Cibola County Beacon
Grants, New Mexico 87020

March 3, 2000

RECA settlement funds could run short

Beacon staff report

U. S. Senator Pete Domenici today expressed his amazement that the Clinton administration has not taken action to ensure adequate funding for the program that provides compensation for miners and their families for illnesses related to uranium mining during the Cold War.

Domenici, who authored the 1990 law, that established the uranium miners compensation program today asked attorney general Janet Reno to explain why the Radiation Exposure Trust Fund could be an estimated $7.25 million short this year, possibly leaving the government unable to pay approved settlement claims past June, 2000. President Clinton had not requested a supplemental appropriation to shore up the trust fund, which pays an alarmingly high rate of lung cancer and other diseases commonly related to radiation exposure.

"The administration is being negligent in not asking for additional funding for the trust fund particularly since it acted on its own last year through regulation to expand the number of people eligible to file claims." Domenici said.

"Congress and the American people need to know why we're in this situation and how the justice department expects to resolve it. I find it troubling that not only has the administration not sought a Fiscal Year (FY) 2000 supplemental appropriation, but that its FY 2001 budget request is also insufficient to pay anticipated claims next year." Domenici asked Reno for a through report on the Radiation Exposure Compensation Act (RECA) program during a hearing of the senate to review Justice Department budget requests. The Senator said he is particularly interested in learning how the administration's expansion of the program outside congressional legislative process, has contributed to the pending settlement quandary.

Last year, Congress approved $3.2 million for the RECA trust fund, and added another $2 million to administer the radiation exposure compensation program. At the same time, an estimated $8 million was available in the trust fund from which to pay approved claims.

For FY 2001, the president has requested $13.7 million for the program, some $2.3 million less than the estimated need.

Domenici, as a member of the Commerce, Justice, State and the Judiciary appropriations Subcommittee, said he is gathering information in order to determine whether he can garner support for additional FY2000 funding in a supplemental appropriations bill that may be developed by Congress next month.

Last year, the senate passed the Domenici-cosponsored RECA amendments of 1999 (S.1515) that reforms and expands RECA. The legislation is now pending before the house of representatives.
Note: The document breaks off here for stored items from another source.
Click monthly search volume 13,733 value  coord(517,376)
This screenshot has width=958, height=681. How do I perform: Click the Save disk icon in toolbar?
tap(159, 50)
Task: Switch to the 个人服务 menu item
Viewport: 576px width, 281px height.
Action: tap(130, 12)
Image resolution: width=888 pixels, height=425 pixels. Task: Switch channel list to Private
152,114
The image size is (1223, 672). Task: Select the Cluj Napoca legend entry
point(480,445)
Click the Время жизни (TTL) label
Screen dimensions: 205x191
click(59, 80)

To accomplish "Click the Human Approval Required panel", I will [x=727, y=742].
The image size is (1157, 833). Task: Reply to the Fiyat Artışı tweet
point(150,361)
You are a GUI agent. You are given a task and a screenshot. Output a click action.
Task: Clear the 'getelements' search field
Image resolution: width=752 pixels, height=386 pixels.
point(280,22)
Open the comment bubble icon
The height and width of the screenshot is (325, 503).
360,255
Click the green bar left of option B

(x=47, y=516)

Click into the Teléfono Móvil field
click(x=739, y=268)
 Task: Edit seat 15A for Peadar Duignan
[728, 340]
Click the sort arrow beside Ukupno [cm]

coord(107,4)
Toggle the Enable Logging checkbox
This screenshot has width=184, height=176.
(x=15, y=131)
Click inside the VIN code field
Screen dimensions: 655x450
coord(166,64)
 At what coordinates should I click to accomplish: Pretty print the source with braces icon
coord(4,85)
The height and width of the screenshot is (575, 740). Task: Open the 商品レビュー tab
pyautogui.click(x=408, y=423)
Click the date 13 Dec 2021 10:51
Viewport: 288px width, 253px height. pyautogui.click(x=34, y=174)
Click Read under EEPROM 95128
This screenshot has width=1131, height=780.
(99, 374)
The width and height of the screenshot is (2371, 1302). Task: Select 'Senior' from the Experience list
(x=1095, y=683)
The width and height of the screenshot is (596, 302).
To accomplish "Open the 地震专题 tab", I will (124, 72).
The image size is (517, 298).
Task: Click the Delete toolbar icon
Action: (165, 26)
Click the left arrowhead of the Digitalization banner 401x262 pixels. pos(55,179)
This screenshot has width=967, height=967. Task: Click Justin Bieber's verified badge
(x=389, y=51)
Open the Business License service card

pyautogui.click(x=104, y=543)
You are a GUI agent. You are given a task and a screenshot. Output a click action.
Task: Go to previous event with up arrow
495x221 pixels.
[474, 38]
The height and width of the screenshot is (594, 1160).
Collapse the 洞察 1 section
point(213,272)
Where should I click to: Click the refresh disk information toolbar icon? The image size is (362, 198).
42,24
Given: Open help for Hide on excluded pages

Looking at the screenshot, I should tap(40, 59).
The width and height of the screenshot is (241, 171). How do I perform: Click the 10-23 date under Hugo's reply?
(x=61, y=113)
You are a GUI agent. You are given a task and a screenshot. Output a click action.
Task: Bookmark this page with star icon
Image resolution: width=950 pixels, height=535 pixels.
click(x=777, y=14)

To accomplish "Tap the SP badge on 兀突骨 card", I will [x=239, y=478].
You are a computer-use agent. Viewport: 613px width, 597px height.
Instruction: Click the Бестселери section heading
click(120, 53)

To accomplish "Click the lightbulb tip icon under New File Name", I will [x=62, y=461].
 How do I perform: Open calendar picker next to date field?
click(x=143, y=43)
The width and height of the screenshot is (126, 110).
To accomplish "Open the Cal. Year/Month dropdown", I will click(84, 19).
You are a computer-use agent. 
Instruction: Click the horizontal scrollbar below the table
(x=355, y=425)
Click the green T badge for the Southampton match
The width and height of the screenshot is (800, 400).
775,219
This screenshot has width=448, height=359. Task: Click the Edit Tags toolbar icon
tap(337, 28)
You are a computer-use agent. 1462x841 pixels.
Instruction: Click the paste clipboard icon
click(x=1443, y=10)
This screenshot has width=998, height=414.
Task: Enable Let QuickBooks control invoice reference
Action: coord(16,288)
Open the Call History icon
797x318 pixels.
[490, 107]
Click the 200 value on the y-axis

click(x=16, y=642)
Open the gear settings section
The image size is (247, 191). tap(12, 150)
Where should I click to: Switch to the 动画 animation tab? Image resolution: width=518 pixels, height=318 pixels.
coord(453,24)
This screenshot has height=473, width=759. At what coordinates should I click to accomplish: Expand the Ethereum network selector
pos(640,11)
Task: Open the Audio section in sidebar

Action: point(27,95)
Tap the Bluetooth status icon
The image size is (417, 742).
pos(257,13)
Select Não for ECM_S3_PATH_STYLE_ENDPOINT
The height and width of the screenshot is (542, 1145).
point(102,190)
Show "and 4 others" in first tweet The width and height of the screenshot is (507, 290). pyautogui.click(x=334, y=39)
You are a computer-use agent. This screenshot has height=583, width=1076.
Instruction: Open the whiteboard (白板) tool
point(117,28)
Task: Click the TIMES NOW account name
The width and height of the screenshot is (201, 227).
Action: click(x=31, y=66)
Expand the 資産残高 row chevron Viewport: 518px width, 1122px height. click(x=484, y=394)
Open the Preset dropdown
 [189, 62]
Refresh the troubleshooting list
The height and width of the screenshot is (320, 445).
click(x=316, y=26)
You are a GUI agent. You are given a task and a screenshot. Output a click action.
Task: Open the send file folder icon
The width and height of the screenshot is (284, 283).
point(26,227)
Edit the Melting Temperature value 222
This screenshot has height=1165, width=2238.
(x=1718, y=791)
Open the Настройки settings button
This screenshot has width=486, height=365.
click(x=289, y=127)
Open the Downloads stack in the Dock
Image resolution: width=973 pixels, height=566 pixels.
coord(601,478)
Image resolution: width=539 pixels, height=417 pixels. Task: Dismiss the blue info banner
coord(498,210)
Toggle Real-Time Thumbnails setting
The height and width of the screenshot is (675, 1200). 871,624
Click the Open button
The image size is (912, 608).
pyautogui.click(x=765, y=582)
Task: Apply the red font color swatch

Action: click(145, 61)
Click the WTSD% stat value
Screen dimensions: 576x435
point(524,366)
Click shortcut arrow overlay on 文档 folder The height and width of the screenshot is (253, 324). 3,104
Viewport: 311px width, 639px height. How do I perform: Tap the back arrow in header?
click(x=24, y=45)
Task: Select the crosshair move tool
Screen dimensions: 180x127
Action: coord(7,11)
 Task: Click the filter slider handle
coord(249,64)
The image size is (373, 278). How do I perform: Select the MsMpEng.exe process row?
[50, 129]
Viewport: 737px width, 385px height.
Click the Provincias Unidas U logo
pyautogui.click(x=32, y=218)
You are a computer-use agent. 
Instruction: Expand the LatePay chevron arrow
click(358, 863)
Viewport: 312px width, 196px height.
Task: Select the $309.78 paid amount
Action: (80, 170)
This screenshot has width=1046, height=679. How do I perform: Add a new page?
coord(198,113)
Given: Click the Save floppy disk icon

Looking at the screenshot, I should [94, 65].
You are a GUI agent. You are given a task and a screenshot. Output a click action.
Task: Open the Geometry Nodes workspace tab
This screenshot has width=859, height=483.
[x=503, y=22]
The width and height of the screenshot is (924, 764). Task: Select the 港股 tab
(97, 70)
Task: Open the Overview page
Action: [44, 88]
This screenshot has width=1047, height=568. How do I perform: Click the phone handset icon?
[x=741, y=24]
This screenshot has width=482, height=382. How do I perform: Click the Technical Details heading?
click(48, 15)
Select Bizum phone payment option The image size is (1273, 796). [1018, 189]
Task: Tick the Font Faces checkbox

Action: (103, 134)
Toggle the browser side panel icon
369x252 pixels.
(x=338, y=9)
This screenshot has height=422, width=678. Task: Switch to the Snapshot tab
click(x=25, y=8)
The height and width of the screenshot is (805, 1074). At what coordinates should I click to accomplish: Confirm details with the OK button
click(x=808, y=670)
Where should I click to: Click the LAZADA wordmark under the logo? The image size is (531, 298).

RECA is the 1990 law authored by Domenici. Since the RECA trust fund began making awards in 1992, the Justice Department has approved a total of 3175 claims valued at nearly $232 million. In New Mexico, there have been 371 claims approved with a value of nearly $37 million.

Sarah Echols, a spokesperson for Domenici's office said on Wednesday that the issue will go back to Congress for supplemental appropriation and is likely to be debated for the next few months.

Claims will continue to be processed and approved but payments are likely to be delayed until funds become available, Echols said.